A study published in the British medical journal The Lancet claims that “unsafe” abortion rates are increasing and that abortion restrictions must be liberalized to decrease abortion and maternal mortality rates. The authors of the report, “Induced abortion: incidence and trends worldwide from 1995 to 2008,” led by Dr. Gilda Sedgh of the pro-abortion Guttmacher Institute, write that the rate of “unsafe” abortion increased from 44 per cent in 1995 to 49 per cent in 2008. Writing about abortion in the developing world the authors claim, “the abortion rate was lower in subregions where more women live under liberal abortion laws.”
They also found that the global abortion rate between 2003 and 2008 was “stable” at 29 and 28 abortions per 1,000 women aged 15-44 after falling from 35 abortions per 1,000 in 1995. The report estimates that one in five pregnancies were aborted in 2008.
“The substantial decline in the abortion rate observed earlier has stalled, and the proportion of all abortions that are unsafe has increased.
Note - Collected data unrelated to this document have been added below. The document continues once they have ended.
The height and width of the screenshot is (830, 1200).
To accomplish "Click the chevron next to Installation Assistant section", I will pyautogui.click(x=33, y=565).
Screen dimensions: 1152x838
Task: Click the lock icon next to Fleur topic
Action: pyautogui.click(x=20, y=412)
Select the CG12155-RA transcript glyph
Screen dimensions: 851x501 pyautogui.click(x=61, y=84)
Restrictive abortion laws are not associated with lower abortion rates. Measures to reduce the incidence of unintended pregnancy and unsafe abortion, including investments in family planning services and safe abortion care, are crucial steps toward achieving the Millennium Development Goals,” they conclude, speaking of one the UN’s stated goal in 1999 of cutting maternal health deaths in half by 2015.
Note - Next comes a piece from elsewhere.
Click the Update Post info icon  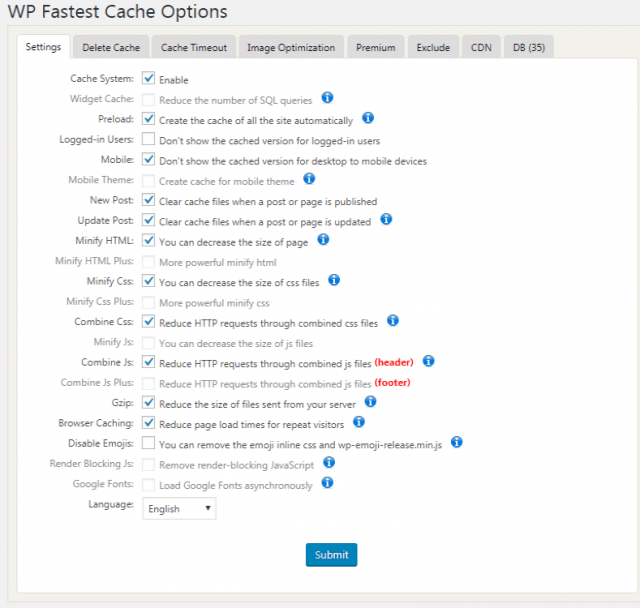tap(386, 219)
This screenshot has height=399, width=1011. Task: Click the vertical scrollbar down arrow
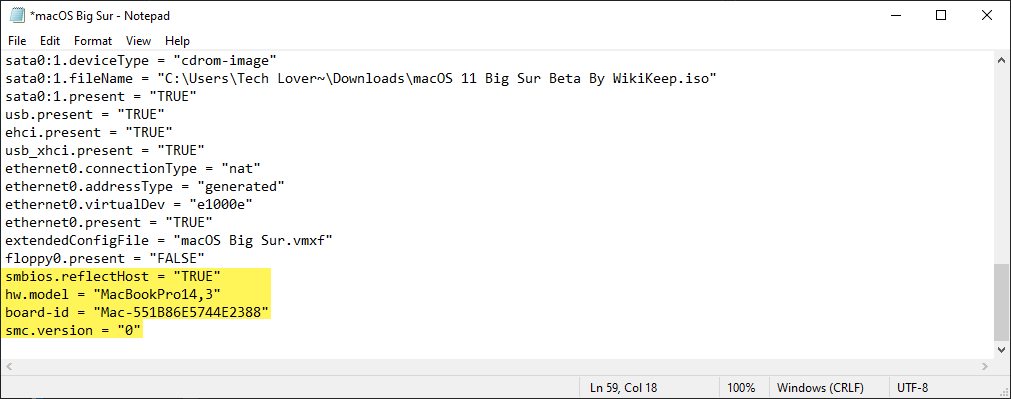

John Smeaton, the director of the Society for the Protection of Unborn Children (SPUC) in the United Kingdom commented on his blog that the researchers of the study are from the Guttmacher Institute and the World Health Organization (WHO), both pro-abortion organizations. “The report is pro-abortion propaganda, and should be dismissed as such,” he wrote.
Moreover, according to Smeaton, proponents of abortion repeatedly exaggerate the figures of “unsafe” or illegal abortion. “The late Dr Bernard Nathanson, the U.S. abortion pioneer who became pro-life, admitted that he deliberately exaggerated the estimated number of illegal abortion five-fold when campaigning for abortion legalisation.”
In fact, Smeaton wrote that countries with tough restrictions on abortion have lower maternal death rates. “Ireland, where abortion is banned, has one of the world’s best maternal health records. Legalised abortion does nothing to improve medical care.”
There is plenty of evidence to back up Smeaton’s assertion. In El Salvador, the maternal mortality rate was halved after abortion was criminalized in 1998. A 2009 WHO report shows that Mauritius, which accords more legal protection for the unborn than most African countries, boasts the lowest maternal mortality on the continent. Chile, which according to WHO statistics has the lowest maternal mortality rate in South America, “protects unborn life in its penal laws and constitution, and has seen the maternal mortality rate decline from 275 maternal deaths per 100,000 live births in 1960 to 18.7 deaths in 2000, the largest reduction in any Latin country,” according to LifeSiteNews.com
Meanwhile, Ethiopia, which liberalized its abortion restrictions, has a maternal death rate 48 times greater than Mauritius. WHO statistics also show that Nepal, which has no abortion restrictions, has the highest maternal mortality in South East Asia. South Africa, “which has had one of the most permissive abortion laws in Africa since 1996, saw maternal deaths increase twenty per cent from 2005-2007,” LifeSiteNews has reported.
Jim Hughes, vice president of the International Right to Life Federation, told The Interim, that pro-abortion groups “routinely exaggerate illegal and unsafe abortion numbers as part of their concerted efforts to legalize abortion.” He said policy-makers in the developing world and aid agencies in the developed world “should not be fooled by these faulty studies to broaden the availability of abortion.”